Systematization of Knowledge: Security and Safety in the Model Context Protocol Ecosystem
This work addresses critical security and safety challenges for developers and users of AI systems transitioning to autonomous agentic operating systems, but it is incremental as it systematizes existing knowledge rather than introducing new methods.
The paper tackles the security and safety risks introduced by the Model Context Protocol (MCP) ecosystem, which connects LLMs to external tools, by providing a comprehensive taxonomy of threats and analyzing vulnerabilities in MCP primitives, while surveying defenses and proposing a roadmap for securing autonomous agentic systems.

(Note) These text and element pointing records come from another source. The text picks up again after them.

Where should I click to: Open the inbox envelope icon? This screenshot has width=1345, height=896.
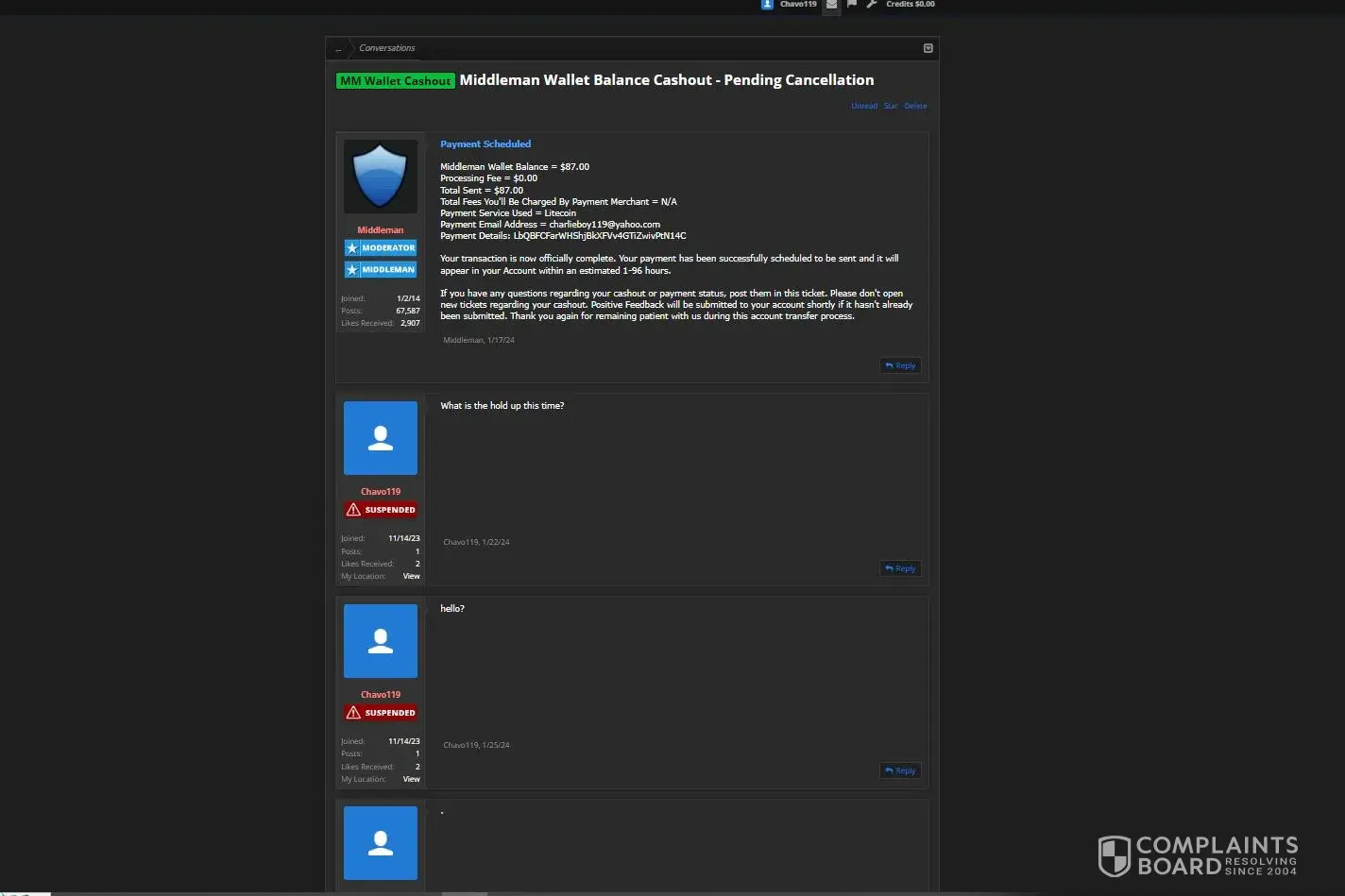[x=831, y=5]
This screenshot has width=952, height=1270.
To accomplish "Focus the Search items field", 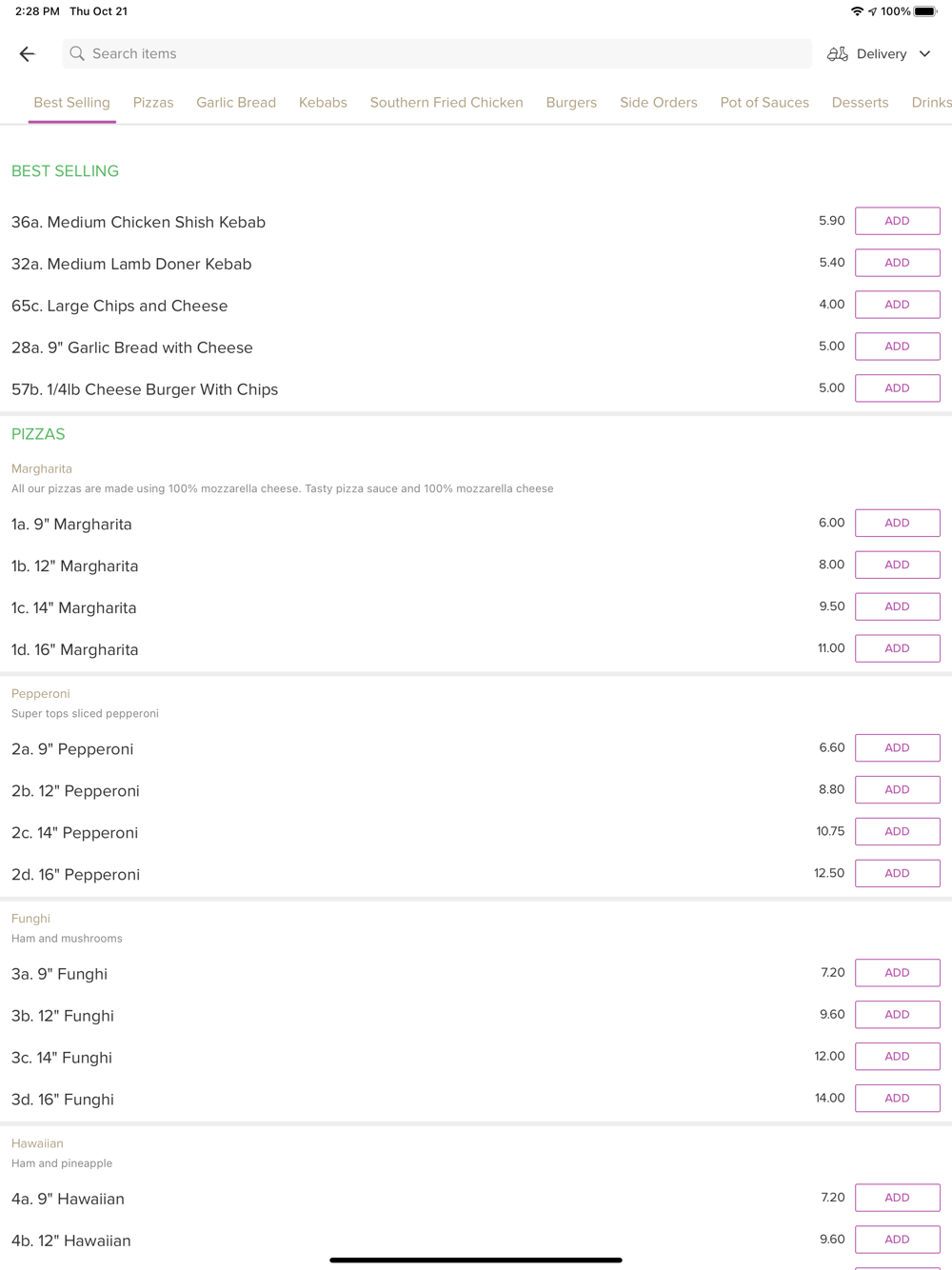I will tap(438, 54).
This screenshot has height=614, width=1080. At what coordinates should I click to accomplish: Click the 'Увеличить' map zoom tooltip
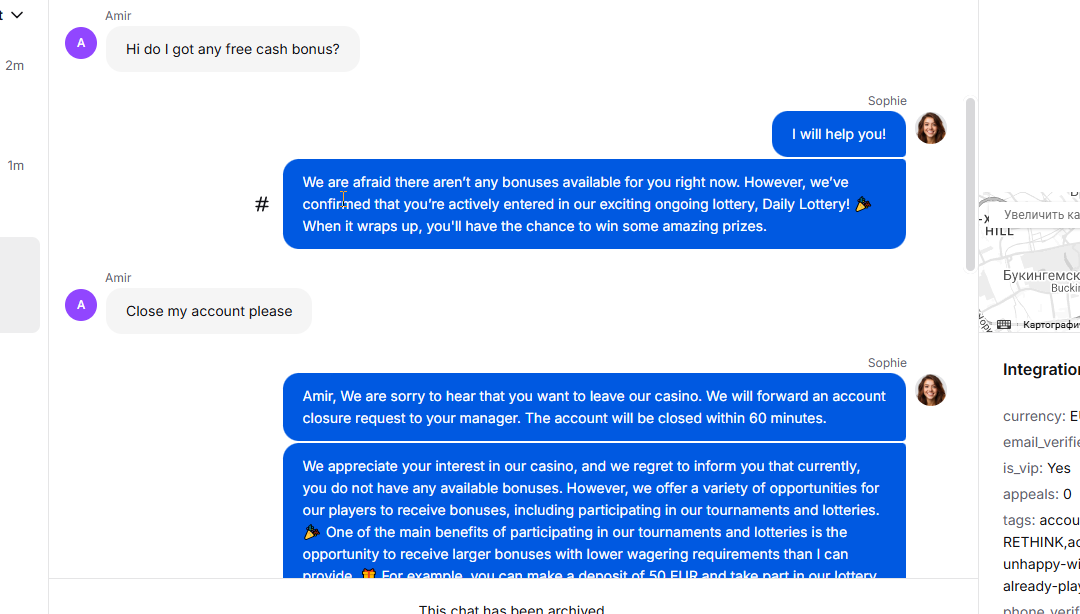1041,215
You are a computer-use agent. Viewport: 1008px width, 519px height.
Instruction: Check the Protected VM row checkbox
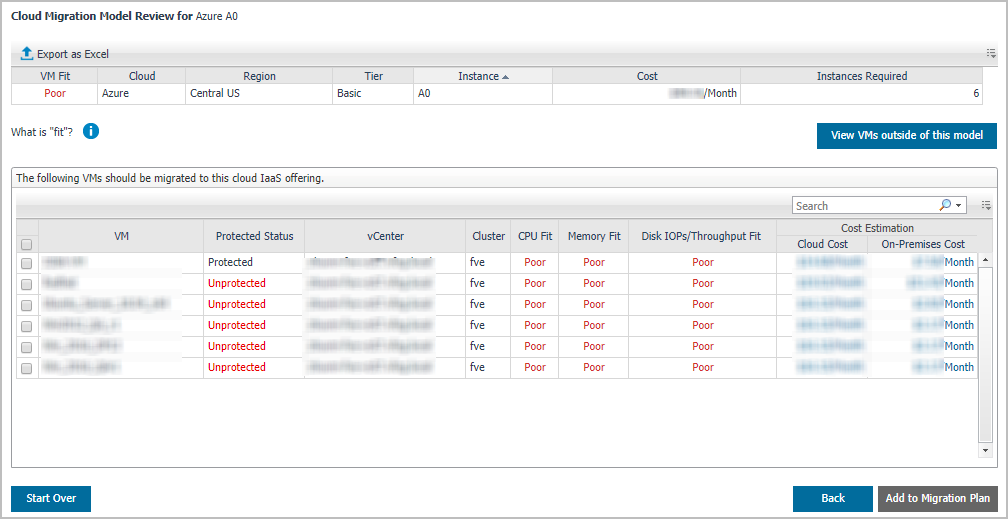tap(27, 263)
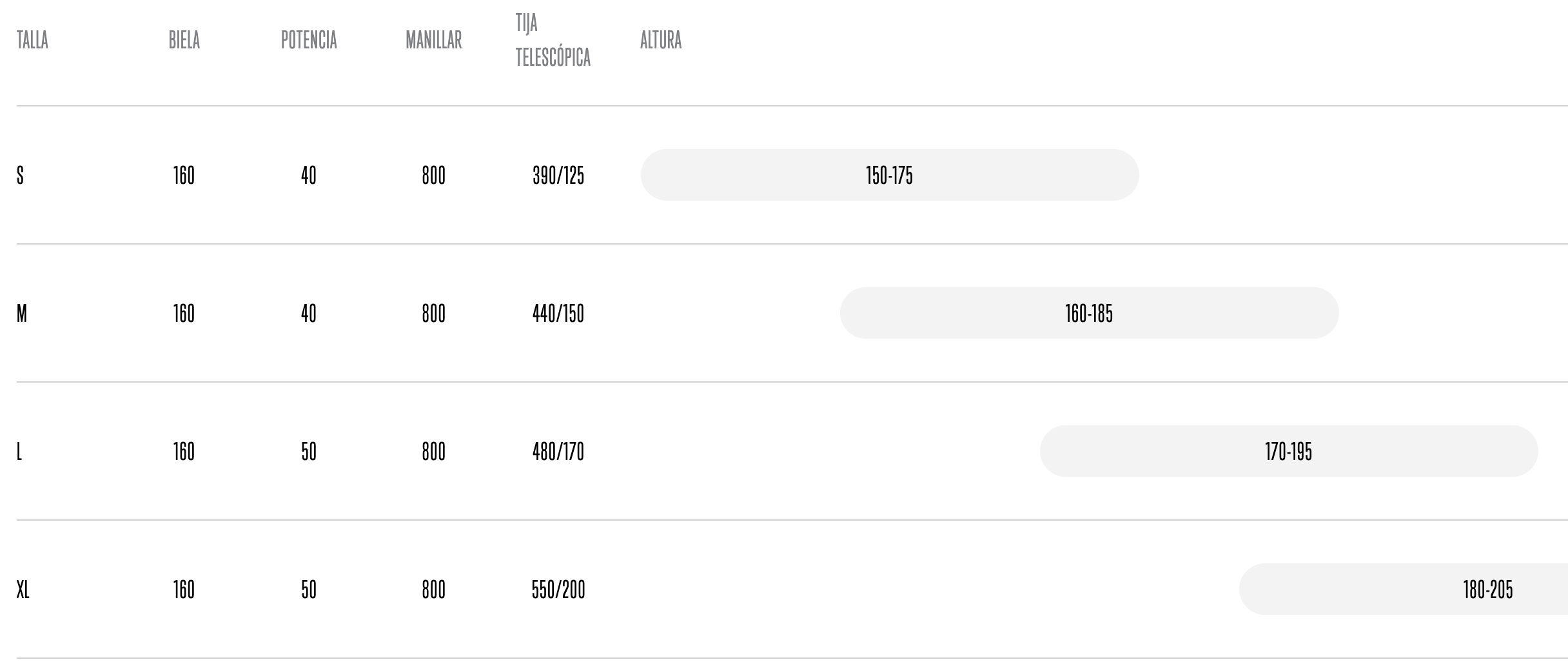Image resolution: width=1568 pixels, height=662 pixels.
Task: Select the size M row label
Action: [x=22, y=314]
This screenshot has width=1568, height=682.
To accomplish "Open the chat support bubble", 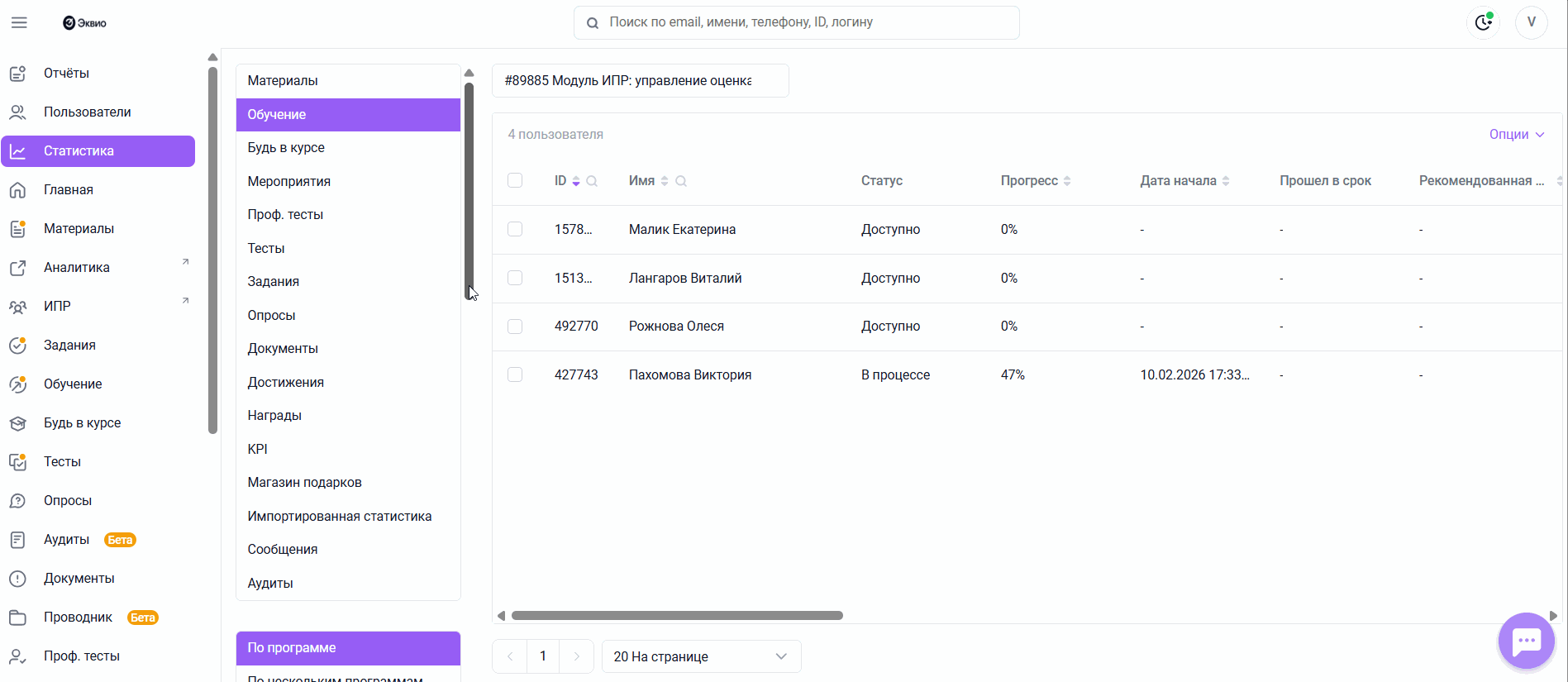I will tap(1526, 641).
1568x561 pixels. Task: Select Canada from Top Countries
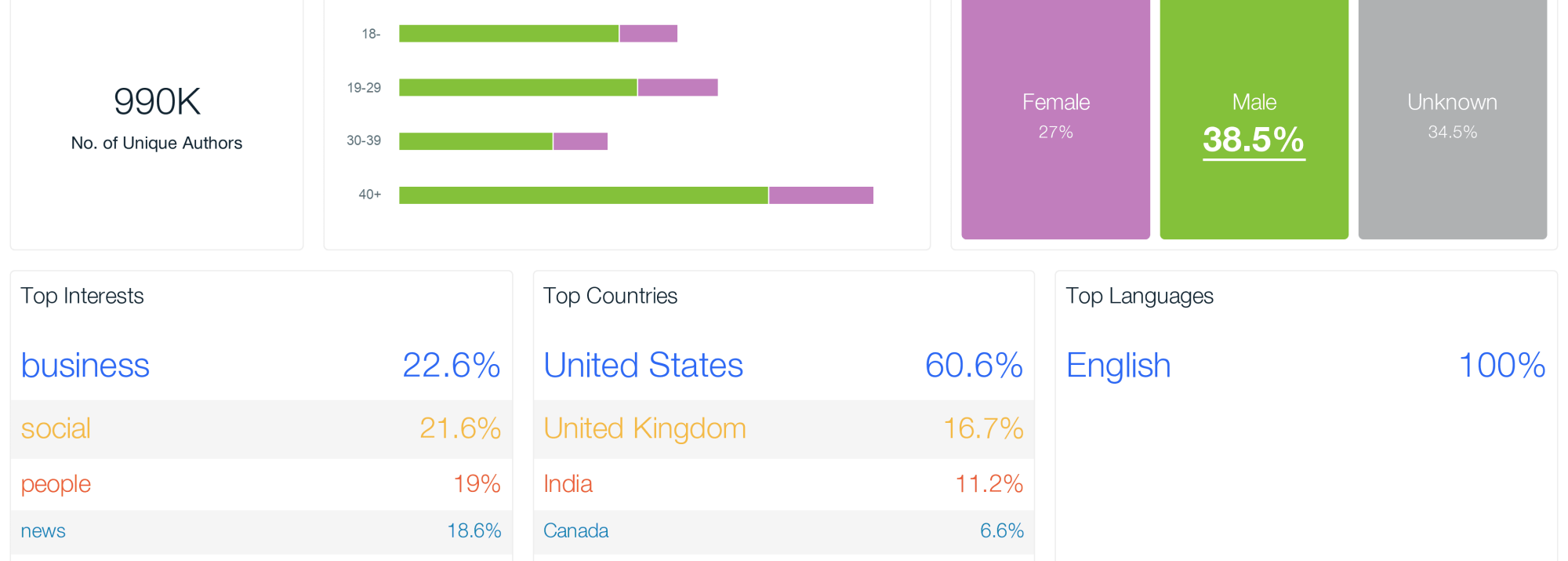coord(575,531)
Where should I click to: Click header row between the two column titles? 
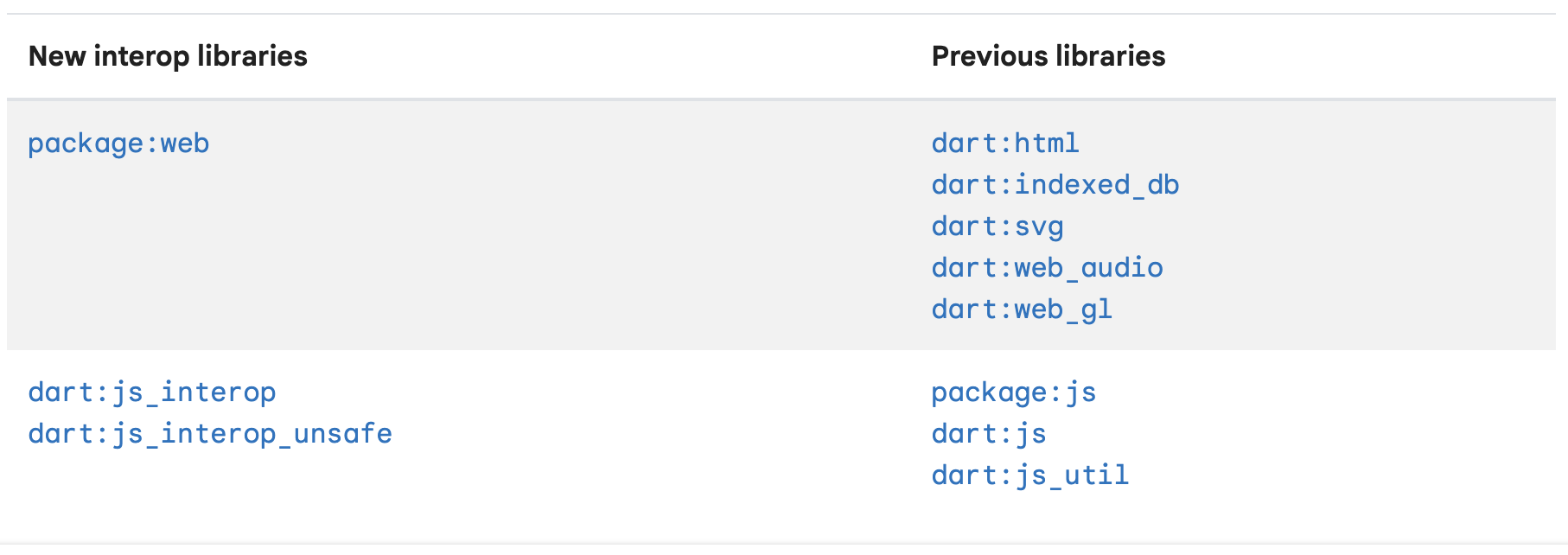tap(618, 56)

The Model Context Protocol (MCP) has emerged as the de facto standard for connecting Large Language Models (LLMs) to external data and tools, effectively functioning as the "USB-C for Agentic AI." While this decoupling of context and execution solves critical interoperability challenges, it introduces a profound new threat landscape where the boundary between epistemic errors (hallucinations) and security breaches (unauthorized actions) dissolves. This Systematization of Knowledge (SoK) aims to provide a comprehensive taxonomy of risks in the MCP ecosystem, distinguishing between adversarial security threats (e.g., indirect prompt injection, tool poisoning) and epistemic safety hazards (e.g., alignment failures in distributed tool delegation). We analyze the structural vulnerabilities of MCP primitives, specifically Resources, Prompts, and Tools, and demonstrate how "context" can be weaponized to trigger unauthorized operations in multi-agent environments. Furthermore, we survey state-of-the-art defenses, ranging from cryptographic provenance (ETDI) to runtime intent verification, and conclude with a roadmap for securing the transition from conversational chatbots to autonomous agentic operating systems.